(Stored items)
╔══

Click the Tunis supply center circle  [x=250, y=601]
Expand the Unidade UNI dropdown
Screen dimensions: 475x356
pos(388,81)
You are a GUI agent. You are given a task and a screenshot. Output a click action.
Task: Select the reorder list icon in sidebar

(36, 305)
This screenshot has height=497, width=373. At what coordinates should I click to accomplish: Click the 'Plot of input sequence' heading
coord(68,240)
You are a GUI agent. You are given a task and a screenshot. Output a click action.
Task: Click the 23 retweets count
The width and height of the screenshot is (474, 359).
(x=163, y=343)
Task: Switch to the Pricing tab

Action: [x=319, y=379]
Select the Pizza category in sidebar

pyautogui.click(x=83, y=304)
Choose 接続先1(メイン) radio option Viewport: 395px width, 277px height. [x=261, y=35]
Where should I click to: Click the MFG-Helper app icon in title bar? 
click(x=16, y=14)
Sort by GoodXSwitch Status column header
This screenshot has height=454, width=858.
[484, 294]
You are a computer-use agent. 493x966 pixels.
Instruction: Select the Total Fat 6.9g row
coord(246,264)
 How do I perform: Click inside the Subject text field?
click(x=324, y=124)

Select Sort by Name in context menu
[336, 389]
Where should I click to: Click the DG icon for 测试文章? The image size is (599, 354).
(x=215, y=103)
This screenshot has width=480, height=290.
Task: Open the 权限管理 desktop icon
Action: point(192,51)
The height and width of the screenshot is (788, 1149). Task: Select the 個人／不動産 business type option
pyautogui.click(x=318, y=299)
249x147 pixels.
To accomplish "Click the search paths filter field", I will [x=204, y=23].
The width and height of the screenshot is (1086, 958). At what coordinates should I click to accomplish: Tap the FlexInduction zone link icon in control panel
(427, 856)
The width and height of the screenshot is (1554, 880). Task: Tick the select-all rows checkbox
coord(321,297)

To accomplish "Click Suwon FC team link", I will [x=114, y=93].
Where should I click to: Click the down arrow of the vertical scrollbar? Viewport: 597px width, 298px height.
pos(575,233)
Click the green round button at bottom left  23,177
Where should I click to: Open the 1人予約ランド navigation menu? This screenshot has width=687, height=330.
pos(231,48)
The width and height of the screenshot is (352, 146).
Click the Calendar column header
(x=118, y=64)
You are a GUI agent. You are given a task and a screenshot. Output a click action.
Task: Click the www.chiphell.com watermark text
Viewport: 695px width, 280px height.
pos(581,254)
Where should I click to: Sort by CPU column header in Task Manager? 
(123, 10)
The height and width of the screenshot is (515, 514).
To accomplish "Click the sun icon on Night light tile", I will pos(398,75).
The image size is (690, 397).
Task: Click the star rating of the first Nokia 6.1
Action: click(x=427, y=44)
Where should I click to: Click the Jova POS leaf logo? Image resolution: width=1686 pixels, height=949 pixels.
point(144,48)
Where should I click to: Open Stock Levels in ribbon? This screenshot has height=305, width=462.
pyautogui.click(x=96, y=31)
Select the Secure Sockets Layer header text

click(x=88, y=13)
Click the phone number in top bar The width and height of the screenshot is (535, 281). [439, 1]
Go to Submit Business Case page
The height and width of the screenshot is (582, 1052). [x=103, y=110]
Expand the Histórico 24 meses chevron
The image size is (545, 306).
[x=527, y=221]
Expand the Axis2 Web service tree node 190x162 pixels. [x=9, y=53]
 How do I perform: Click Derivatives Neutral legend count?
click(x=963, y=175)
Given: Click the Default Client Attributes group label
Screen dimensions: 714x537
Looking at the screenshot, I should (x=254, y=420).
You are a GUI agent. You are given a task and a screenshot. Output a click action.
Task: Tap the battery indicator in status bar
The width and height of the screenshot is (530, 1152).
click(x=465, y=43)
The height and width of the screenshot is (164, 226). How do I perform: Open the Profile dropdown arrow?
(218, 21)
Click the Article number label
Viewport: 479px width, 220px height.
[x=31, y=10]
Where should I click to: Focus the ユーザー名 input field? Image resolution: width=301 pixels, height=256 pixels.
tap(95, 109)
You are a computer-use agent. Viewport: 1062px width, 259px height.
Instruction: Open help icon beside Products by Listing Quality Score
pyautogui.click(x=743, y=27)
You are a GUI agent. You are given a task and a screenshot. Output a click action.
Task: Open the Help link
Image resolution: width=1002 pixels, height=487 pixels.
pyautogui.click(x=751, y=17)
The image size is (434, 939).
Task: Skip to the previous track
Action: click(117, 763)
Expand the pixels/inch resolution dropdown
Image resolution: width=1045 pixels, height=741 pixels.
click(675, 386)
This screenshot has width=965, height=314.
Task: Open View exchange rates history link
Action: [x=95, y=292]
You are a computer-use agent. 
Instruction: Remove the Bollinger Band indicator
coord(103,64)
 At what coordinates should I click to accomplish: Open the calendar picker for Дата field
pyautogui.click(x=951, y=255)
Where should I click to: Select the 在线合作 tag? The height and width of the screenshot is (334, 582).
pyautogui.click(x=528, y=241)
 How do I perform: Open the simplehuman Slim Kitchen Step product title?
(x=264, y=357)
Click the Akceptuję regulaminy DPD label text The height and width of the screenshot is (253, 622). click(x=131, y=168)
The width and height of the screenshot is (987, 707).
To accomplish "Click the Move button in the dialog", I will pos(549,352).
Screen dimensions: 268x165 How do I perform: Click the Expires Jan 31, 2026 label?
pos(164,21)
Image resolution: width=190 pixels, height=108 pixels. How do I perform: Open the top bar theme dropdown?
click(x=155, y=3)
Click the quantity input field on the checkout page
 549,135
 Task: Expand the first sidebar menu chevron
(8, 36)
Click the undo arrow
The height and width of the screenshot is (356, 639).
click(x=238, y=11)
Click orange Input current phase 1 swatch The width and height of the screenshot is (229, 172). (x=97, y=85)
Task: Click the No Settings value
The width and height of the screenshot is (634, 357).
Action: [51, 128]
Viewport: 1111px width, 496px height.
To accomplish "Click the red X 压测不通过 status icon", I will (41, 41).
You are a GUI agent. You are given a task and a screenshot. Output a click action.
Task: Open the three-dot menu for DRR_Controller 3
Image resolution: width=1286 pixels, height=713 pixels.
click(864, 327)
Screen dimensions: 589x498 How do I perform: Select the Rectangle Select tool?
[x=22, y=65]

╚══

All entries above are to be reproduced exactly.

Click the Tunis supply center circle  [x=250, y=601]
Expand the Unidade UNI dropdown
Screen dimensions: 475x356
pos(388,81)
You are a GUI agent. You are given a task and a screenshot. Output a click action.
Task: Select the reorder list icon in sidebar

(36, 305)
This screenshot has height=497, width=373. At what coordinates should I click to accomplish: Click the 'Plot of input sequence' heading
coord(68,240)
You are a GUI agent. You are given a task and a screenshot. Output a click action.
Task: Click the 23 retweets count
The width and height of the screenshot is (474, 359).
(x=163, y=343)
Task: Switch to the Pricing tab

Action: [x=319, y=379]
Select the Pizza category in sidebar

pyautogui.click(x=83, y=304)
Choose 接続先1(メイン) radio option Viewport: 395px width, 277px height. [x=261, y=35]
Where should I click to: Click the MFG-Helper app icon in title bar? 
click(x=16, y=14)
Sort by GoodXSwitch Status column header
This screenshot has height=454, width=858.
[484, 294]
You are a computer-use agent. 493x966 pixels.
Instruction: Select the Total Fat 6.9g row
coord(246,264)
 How do I perform: Click inside the Subject text field?
click(x=324, y=124)

Select Sort by Name in context menu
[336, 389]
Where should I click to: Click the DG icon for 测试文章? The image size is (599, 354).
(x=215, y=103)
This screenshot has width=480, height=290.
Task: Open the 权限管理 desktop icon
Action: point(192,51)
The height and width of the screenshot is (788, 1149). Task: Select the 個人／不動産 business type option
pyautogui.click(x=318, y=299)
249x147 pixels.
To accomplish "Click the search paths filter field", I will [x=204, y=23].
The width and height of the screenshot is (1086, 958). At what coordinates should I click to accomplish: Tap the FlexInduction zone link icon in control panel
(427, 856)
The width and height of the screenshot is (1554, 880). Task: Tick the select-all rows checkbox
coord(321,297)

To accomplish "Click Suwon FC team link", I will [x=114, y=93].
Where should I click to: Click the down arrow of the vertical scrollbar? Viewport: 597px width, 298px height.
pos(575,233)
Click the green round button at bottom left  23,177
Where should I click to: Open the 1人予約ランド navigation menu? This screenshot has width=687, height=330.
pos(231,48)
The width and height of the screenshot is (352, 146).
Click the Calendar column header
(x=118, y=64)
You are a GUI agent. You are given a task and a screenshot. Output a click action.
Task: Click the www.chiphell.com watermark text
Viewport: 695px width, 280px height.
pos(581,254)
Where should I click to: Sort by CPU column header in Task Manager? 
(123, 10)
The height and width of the screenshot is (515, 514).
To accomplish "Click the sun icon on Night light tile", I will pos(398,75).
The image size is (690, 397).
Task: Click the star rating of the first Nokia 6.1
Action: click(x=427, y=44)
Where should I click to: Click the Jova POS leaf logo? Image resolution: width=1686 pixels, height=949 pixels.
point(144,48)
Where should I click to: Open Stock Levels in ribbon? This screenshot has height=305, width=462.
pyautogui.click(x=96, y=31)
Select the Secure Sockets Layer header text

click(x=88, y=13)
Click the phone number in top bar The width and height of the screenshot is (535, 281). [439, 1]
Go to Submit Business Case page
The height and width of the screenshot is (582, 1052). [x=103, y=110]
Expand the Histórico 24 meses chevron
The image size is (545, 306).
[x=527, y=221]
Expand the Axis2 Web service tree node 190x162 pixels. [x=9, y=53]
 How do I perform: Click Derivatives Neutral legend count?
click(x=963, y=175)
Given: Click the Default Client Attributes group label
Screen dimensions: 714x537
Looking at the screenshot, I should (x=254, y=420).
You are a GUI agent. You are given a task and a screenshot. Output a click action.
Task: Tap the battery indicator in status bar
The width and height of the screenshot is (530, 1152).
click(x=465, y=43)
The height and width of the screenshot is (164, 226). How do I perform: Open the Profile dropdown arrow?
(218, 21)
Click the Article number label
Viewport: 479px width, 220px height.
[x=31, y=10]
Where should I click to: Focus the ユーザー名 input field? Image resolution: width=301 pixels, height=256 pixels.
tap(95, 109)
You are a computer-use agent. Viewport: 1062px width, 259px height.
Instruction: Open help icon beside Products by Listing Quality Score
pyautogui.click(x=743, y=27)
You are a GUI agent. You are given a task and a screenshot. Output a click action.
Task: Open the Help link
Image resolution: width=1002 pixels, height=487 pixels.
pyautogui.click(x=751, y=17)
The image size is (434, 939).
Task: Skip to the previous track
Action: click(117, 763)
Expand the pixels/inch resolution dropdown
Image resolution: width=1045 pixels, height=741 pixels.
click(675, 386)
This screenshot has width=965, height=314.
Task: Open View exchange rates history link
Action: [x=95, y=292]
You are a computer-use agent. 
Instruction: Remove the Bollinger Band indicator
coord(103,64)
 At what coordinates should I click to accomplish: Open the calendar picker for Дата field
pyautogui.click(x=951, y=255)
Where should I click to: Select the 在线合作 tag? The height and width of the screenshot is (334, 582).
pyautogui.click(x=528, y=241)
 How do I perform: Open the simplehuman Slim Kitchen Step product title?
(x=264, y=357)
Click the Akceptuję regulaminy DPD label text The height and width of the screenshot is (253, 622). click(x=131, y=168)
The width and height of the screenshot is (987, 707).
To accomplish "Click the Move button in the dialog", I will pos(549,352).
Screen dimensions: 268x165 How do I perform: Click the Expires Jan 31, 2026 label?
pos(164,21)
Image resolution: width=190 pixels, height=108 pixels. How do I perform: Open the top bar theme dropdown?
click(x=155, y=3)
Click the quantity input field on the checkout page
 549,135
 Task: Expand the first sidebar menu chevron
(8, 36)
Click the undo arrow
The height and width of the screenshot is (356, 639).
click(x=238, y=11)
Click orange Input current phase 1 swatch The width and height of the screenshot is (229, 172). (x=97, y=85)
Task: Click the No Settings value
The width and height of the screenshot is (634, 357).
Action: [51, 128]
Viewport: 1111px width, 496px height.
To accomplish "Click the red X 压测不通过 status icon", I will (41, 41).
You are a GUI agent. You are given a task and a screenshot. Output a click action.
Task: Open the three-dot menu for DRR_Controller 3
Image resolution: width=1286 pixels, height=713 pixels.
click(864, 327)
Screen dimensions: 589x498 How do I perform: Select the Rectangle Select tool?
[x=22, y=65]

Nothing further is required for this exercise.